While the Sydney Morning Herald reports on the handling of a high profile Freedom of Information application it made to Macquarie University, this decision (Howell v Macquarie University (2007) NSWADTAP10) by the Appeal Panel of the Administrative Decisions Tribunal canvases a number of separate issues concerning legal professional privilege and exemption claims for documents relating to the investigation of a complaint against a staff member, and disciplinary issues that arose.
The Appeal Panel upheld the University exemption claims, but has referred one document back for reconsideration, and asked the University to have another look at whether it should exercise its discretion to release the exempt documents.

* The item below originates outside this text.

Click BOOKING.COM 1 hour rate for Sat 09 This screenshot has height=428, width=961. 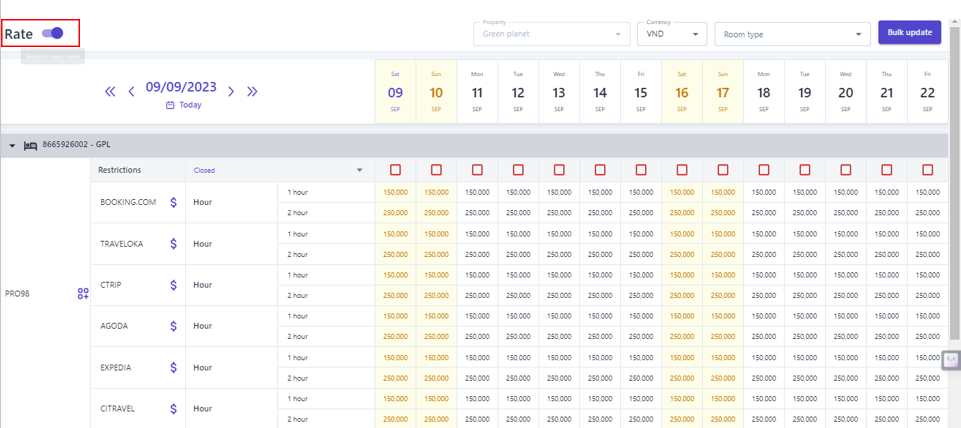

In a decision not yet up on the web, Justice Simpson of the NSW Supreme Court in Independent Commission Against Corruption v Gerard Michael McGuirk (2007) NSWSC 147, overturned the Appeal Panel of the ADT on an issue about what an agency must do where it is in receipt of an application for documents concerning functions excluded from the operation of the FOI Act (Schedule 2). It restored the original decision made by the Tribunal
There are some strange aspects of the reasoning in the decision. Justice Simpson suggests that all that needs to be done is to simply tell the applicant that the documents sought are of a kind specified in Schedule 2. No formal determination under Section 24 of the Act is required. Justice Simpson says that such a decision would be still reviewable in the Tribunal, but seems to have missed the point that the FOI Act (Section 53) says the Tribunal has no powers of review unless a determination was made by the agency under Section 24 of the Act.
It must have made sense to Justice Simpson but mere mortals might scratch their head about this one.